Hollywood et les industries créatives ripostent contre la violation des droits par l’IA, une startup proposant une technologie propriétaire pour détecter les utilisations suspectes de matériel protégé par le droit d’auteur dans les modèles d’IA générative. LightBar, une plateforme de recherche axée sur les données d’entraînement de l’IA, se positionne comme la couche de preuve qui rend ces menaces exploitables. La plateforme affirme mener des « campagnes de recherche » où les utilisateurs génèrent des résultats à l’aide de prompts structurés conçus pour tester des modèles ou des propriétés intellectuelles de studios spécifiques. « Lorsque des personnages moins connus ou secondaires apparaissent avec précision à travers plusieurs générations, ce motif renforce le signal de ce qui pourrait avoir été inclus dans les données d’entraînement », a déclaré LightBar à Decrypt.

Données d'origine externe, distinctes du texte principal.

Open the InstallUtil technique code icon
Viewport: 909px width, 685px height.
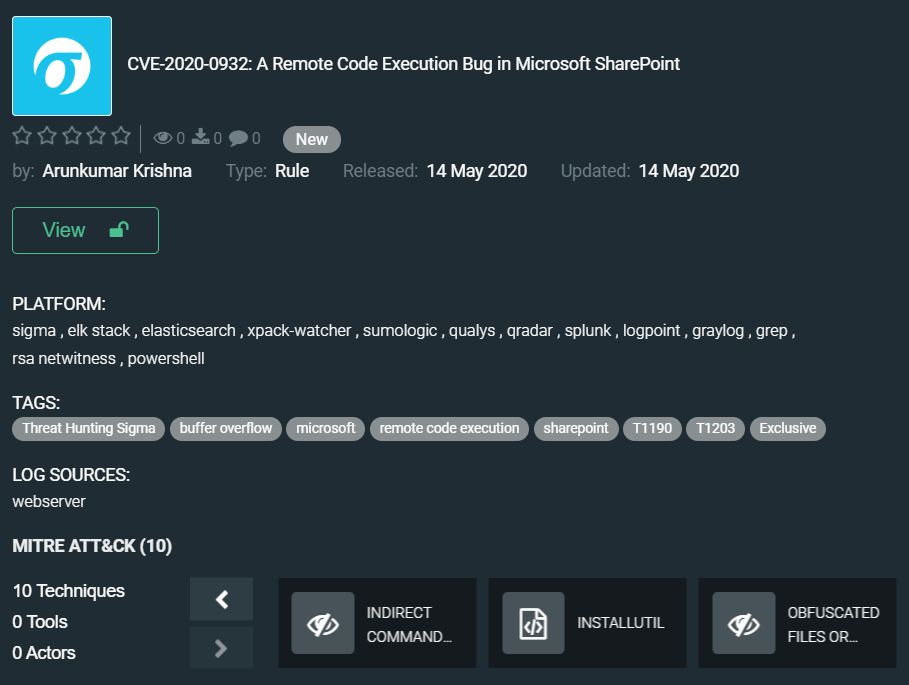[x=533, y=623]
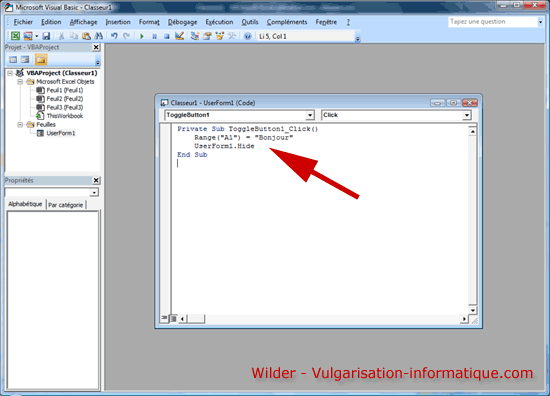Click the help question mark icon
Viewport: 550px width, 396px height.
[248, 36]
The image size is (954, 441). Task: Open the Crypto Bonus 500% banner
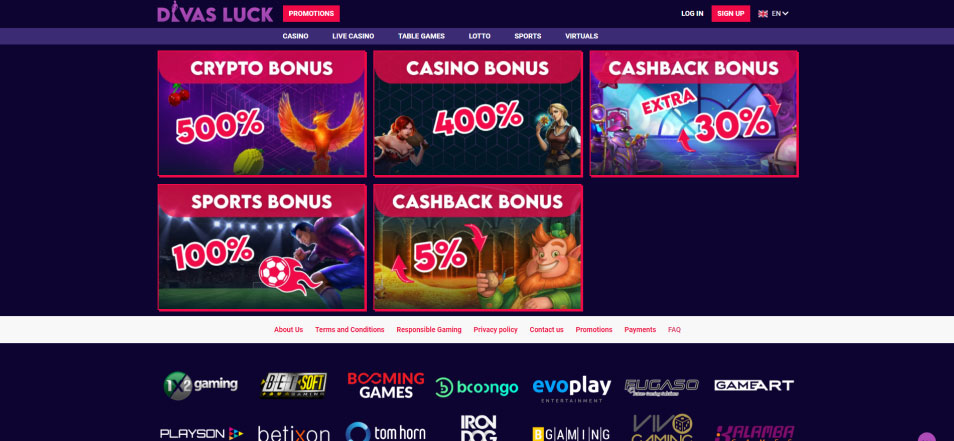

Les soumissions sont traitées via ce que l’entreprise décrit comme un moteur d’analyse propriétaire qui mesure « le pourcentage de ressemblance, les traits de caractère distinctifs et la prominence ». Au cours de la semaine dernière, les grands studios ont commencé à formaliser leurs revendications pour violation par des voies légales. Des groupes industriels et des syndicats ont également exprimé leur position selon laquelle certains résultats d’IA pourraient constituer des violations potentielles du droit d’auteur et des contrats. The Walt Disney Company a envoyé une lettre de cessation et d’abstention à ByteDance concernant son modèle vidéo Seedance 2.0, alléguant une utilisation non autorisée de personnages protégés par le droit d’auteur, selon un rapport d’Axios vendredi.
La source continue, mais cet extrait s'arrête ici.